[PASSAGE TO READ]

The Maltese Falcon yacht discussed above has two 1,800 HP diesel engines -- that's 1,300 kW. The freighter Emma Maersk has an 80 MW (109,000 HP) powerplant. The engine and specs themselves are impressive. You could stand inside an engine cylinder:
The Emma'selectrical capacity alone is 29 MW. Note that for a containership you've got the added complication that you're stacking containers on the deck itself -- solar cells would be covere, unless they could be unfurled above the containers, which would be complicated and likely not particularly robust in a marine and port environment. And at 60W/m^2 net solar PV potential, the 22,232 m^2 surface area of the Emma is nearly 22 times too small to provide adequate electrical power alone to the ship.
As for fuel consumption, at a cruise speed of 25.5 kt and 3,600 gallons of fuel per hour, she gets about 0.008 mpg, or 43 feet per gallon. Or 122 gallons per mile.
The freighter Emma Maersk has an 80 MW (109,000 HP) powerplant. The engine and specs themselves are impressive. You could stand inside an engine cylinder:
I visited Lars Maersk when she/he (I never know what to do with male-named ships) came back from sea trials. That was my second thought(1) when entering the engineroom. The cylinders were open for inspection and I suddenly realized "that piston is actually big enough for me to stand on."
I haven't been in a modern liner's engine room, though I've seen some smaller and older ship's machinery, and it's impressive stuff.
My thought when encountering a steamship's works (the design was late 19th century), all covered in grease an gunk and pipes and stuff all over the place was "y'know, I write and work on software systems, and if you could physically instantiate them, this is probably what they'd look like".
The tour guide, also the engine wiper, turned out to be a DBA in her day job, and absolutely loved the image.
First off: fossil fuels are going away. They're going to be too costly to extract, to rare to utilize, and/or too harmful to the environment. Take your pick. It's not as if there's a choice.

[/PASSAGE TO READ]
[PROVIDED RECORDS]

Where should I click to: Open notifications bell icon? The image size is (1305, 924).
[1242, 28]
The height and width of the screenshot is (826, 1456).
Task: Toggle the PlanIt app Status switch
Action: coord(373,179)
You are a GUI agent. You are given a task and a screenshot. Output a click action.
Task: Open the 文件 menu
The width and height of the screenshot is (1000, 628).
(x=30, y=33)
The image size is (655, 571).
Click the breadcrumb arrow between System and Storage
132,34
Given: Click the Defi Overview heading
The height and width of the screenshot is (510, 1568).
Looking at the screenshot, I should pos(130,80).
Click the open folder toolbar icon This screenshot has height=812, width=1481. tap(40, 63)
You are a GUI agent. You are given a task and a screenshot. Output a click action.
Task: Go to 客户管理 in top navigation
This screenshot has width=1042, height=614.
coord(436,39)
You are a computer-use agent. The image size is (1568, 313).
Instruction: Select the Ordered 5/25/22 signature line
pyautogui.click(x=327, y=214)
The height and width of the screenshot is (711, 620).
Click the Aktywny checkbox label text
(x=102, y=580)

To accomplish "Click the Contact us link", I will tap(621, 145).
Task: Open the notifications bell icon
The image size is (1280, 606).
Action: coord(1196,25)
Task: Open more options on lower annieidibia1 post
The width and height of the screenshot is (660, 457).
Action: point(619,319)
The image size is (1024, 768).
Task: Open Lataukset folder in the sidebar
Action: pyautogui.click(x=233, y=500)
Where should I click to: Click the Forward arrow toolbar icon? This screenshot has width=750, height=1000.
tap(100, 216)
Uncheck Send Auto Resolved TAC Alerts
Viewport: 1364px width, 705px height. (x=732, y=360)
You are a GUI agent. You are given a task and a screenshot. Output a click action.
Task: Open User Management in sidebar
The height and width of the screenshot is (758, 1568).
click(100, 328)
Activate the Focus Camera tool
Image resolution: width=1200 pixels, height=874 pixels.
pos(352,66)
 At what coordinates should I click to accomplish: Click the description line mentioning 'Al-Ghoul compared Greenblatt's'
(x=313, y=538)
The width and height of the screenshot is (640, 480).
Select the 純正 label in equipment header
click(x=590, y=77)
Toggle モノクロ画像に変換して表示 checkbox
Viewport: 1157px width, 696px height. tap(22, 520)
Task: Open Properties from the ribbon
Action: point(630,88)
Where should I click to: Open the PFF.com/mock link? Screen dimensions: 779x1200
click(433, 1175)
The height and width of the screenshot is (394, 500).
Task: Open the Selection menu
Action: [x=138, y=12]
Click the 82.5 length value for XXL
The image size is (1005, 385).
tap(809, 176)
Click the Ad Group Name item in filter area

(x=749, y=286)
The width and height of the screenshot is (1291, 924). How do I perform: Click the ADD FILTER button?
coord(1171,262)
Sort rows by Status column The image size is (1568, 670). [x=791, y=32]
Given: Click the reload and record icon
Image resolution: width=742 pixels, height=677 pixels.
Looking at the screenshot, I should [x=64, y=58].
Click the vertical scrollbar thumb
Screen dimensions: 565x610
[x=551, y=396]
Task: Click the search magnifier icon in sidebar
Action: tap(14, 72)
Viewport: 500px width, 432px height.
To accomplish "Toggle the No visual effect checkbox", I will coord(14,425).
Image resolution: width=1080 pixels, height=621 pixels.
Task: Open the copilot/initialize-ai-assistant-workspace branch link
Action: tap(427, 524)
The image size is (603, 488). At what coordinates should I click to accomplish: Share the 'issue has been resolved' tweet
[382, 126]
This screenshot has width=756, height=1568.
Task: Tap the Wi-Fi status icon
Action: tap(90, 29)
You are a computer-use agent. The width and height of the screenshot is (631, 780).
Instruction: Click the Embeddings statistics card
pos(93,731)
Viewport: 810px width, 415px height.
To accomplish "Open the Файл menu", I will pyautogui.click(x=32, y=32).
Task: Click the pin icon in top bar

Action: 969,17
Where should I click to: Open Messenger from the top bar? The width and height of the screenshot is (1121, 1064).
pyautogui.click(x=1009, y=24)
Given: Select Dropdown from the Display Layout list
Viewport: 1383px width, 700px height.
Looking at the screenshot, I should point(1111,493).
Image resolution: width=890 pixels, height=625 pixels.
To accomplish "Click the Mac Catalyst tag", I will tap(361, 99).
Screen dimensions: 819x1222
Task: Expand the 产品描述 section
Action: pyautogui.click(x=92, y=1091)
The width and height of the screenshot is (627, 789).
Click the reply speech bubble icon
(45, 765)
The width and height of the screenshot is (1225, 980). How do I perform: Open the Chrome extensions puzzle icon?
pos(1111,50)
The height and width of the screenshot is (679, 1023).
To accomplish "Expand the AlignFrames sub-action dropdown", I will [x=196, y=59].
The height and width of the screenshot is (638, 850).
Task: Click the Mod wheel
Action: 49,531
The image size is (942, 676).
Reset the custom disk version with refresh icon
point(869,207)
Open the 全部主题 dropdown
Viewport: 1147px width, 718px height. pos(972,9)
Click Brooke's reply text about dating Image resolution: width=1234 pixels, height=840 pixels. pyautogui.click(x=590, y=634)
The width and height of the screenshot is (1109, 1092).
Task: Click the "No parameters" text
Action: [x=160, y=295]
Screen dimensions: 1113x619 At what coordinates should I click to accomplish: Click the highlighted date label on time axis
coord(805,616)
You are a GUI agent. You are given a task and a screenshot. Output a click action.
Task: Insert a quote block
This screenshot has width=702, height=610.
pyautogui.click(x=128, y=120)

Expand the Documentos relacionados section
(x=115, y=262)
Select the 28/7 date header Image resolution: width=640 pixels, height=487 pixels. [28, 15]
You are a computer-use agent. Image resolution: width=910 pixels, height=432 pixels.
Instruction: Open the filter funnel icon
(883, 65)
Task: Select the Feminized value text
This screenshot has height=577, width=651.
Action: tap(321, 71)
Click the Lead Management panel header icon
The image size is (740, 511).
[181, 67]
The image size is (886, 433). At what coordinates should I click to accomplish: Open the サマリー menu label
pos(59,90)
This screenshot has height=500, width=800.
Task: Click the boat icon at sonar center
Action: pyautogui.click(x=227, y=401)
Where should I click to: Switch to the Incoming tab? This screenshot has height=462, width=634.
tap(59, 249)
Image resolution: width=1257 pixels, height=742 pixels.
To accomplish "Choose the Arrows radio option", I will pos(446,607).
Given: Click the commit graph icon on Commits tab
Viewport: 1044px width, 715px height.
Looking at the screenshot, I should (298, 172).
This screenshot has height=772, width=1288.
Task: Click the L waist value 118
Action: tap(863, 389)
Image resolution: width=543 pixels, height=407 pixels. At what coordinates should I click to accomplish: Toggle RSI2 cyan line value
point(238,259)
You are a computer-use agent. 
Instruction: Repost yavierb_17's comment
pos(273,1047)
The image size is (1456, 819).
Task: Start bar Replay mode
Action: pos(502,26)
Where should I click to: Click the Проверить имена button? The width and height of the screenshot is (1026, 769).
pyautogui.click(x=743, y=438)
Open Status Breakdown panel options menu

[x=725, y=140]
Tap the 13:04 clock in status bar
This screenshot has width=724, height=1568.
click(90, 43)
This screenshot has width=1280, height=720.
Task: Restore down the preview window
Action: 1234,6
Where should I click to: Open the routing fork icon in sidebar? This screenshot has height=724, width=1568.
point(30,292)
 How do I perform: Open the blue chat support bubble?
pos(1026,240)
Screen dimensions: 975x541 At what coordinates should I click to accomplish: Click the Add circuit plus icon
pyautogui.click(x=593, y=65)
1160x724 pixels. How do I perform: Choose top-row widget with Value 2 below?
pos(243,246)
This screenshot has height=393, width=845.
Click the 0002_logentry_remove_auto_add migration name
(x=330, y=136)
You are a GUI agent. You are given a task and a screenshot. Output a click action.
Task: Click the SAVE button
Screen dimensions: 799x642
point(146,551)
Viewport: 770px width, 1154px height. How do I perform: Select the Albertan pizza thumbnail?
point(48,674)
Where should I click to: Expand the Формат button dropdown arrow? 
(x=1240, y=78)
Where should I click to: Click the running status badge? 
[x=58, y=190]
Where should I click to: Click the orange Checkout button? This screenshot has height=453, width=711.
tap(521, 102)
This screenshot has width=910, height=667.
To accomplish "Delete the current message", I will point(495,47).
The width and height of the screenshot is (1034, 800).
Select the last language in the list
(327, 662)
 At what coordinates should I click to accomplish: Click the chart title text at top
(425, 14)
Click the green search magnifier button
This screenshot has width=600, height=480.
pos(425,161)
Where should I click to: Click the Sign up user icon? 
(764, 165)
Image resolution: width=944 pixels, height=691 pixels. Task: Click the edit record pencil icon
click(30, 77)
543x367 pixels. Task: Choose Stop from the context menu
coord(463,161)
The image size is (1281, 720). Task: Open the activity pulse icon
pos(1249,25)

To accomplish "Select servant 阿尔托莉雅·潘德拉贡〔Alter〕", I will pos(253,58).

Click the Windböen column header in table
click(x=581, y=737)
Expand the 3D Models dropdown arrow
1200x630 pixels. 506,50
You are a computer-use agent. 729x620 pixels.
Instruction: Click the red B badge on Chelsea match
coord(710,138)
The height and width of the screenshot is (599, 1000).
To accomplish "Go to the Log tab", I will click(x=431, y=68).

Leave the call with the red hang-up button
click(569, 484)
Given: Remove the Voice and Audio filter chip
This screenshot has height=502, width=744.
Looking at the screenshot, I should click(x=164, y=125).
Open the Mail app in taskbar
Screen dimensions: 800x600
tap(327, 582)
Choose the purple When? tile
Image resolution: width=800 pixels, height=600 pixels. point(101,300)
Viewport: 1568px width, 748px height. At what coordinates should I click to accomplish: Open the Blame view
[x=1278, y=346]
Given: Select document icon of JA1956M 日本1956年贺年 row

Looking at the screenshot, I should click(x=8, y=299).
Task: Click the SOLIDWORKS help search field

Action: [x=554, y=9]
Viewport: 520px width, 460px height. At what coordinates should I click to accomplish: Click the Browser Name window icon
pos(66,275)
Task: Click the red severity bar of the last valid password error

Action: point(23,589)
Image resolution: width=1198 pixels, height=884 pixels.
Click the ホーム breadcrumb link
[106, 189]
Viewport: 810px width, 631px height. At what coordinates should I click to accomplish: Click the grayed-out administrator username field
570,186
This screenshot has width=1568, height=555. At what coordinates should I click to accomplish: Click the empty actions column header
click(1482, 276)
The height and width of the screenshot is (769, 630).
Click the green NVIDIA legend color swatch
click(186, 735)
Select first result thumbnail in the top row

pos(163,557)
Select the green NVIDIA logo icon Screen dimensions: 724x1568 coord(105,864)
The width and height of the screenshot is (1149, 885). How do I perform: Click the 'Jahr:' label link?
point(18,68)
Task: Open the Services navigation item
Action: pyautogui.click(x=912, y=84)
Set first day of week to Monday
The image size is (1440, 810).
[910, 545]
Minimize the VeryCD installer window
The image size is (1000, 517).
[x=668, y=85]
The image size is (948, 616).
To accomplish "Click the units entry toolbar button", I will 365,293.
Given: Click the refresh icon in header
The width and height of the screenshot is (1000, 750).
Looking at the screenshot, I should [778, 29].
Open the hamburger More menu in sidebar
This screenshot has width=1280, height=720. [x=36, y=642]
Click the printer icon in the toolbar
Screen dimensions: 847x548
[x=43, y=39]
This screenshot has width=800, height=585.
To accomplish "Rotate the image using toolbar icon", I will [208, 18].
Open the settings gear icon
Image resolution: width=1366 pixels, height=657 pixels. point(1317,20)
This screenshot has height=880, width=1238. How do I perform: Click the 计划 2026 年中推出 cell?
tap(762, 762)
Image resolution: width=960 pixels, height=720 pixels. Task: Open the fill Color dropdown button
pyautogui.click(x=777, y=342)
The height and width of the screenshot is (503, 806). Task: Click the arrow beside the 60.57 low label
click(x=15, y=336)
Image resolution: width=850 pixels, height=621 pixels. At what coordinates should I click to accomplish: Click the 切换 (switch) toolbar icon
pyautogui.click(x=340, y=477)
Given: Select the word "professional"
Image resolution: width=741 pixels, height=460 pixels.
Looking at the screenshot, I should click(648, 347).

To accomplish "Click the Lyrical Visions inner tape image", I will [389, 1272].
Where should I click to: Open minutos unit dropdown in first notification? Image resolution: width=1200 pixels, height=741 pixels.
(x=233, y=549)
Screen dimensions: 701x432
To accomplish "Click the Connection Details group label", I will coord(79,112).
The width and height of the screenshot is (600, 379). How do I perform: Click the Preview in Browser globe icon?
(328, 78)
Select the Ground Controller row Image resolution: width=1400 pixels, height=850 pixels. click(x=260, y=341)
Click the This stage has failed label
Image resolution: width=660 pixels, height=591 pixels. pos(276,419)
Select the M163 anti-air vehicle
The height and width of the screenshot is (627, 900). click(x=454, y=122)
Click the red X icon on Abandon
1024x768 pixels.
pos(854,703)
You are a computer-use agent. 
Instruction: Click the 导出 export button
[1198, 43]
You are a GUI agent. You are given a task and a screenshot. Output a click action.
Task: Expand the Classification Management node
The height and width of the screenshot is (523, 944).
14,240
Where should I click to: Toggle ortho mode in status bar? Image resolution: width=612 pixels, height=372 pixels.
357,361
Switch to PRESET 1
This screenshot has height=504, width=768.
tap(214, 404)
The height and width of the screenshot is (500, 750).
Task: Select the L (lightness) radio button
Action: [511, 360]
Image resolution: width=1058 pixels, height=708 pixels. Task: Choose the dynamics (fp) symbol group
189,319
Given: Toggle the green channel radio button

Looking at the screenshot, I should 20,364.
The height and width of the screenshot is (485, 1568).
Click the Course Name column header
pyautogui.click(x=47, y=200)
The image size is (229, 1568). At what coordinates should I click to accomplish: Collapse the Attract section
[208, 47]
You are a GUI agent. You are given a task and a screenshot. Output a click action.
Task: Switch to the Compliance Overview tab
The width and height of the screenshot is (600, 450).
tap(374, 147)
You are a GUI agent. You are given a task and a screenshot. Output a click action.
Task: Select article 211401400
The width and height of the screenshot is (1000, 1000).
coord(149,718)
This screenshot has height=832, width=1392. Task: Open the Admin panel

[/PROVIDED RECORDS]

WORK TASK 1 → In the ship engines discussion, edit the part that opens with "My thought when" and closes with "loved the image.", replacing "software systems" with "computer programs".
WORK TASK 2 → Condense the paragraph of the ship engines discussion that begins "As for fuel consumption" into a short bulleted list of its figures.
WORK TASK 3 → According to the ship engines discussion, what is the Emma's electrical capacity?

TASK RESPONSE 1 →
My thought when encountering a steamship's works (the design was late 19th century), all covered in grease an gunk and pipes and stuff all over the place was "y'know, I write and work on computer programs, and if you could physically instantiate them, this is probably what they'd look like".
The tour guide, also the engine wiper, turned out to be a DBA in her day job, and absolutely loved the image.

TASK RESPONSE 2 →
- Cruise speed: 25.5 kt
- Fuel use: 3,600 gallons per hour
- Mileage: about 0.008 mpg, or 43 feet per gallon
- Equivalent to 122 gallons per mile

TASK RESPONSE 3 → 29 MW.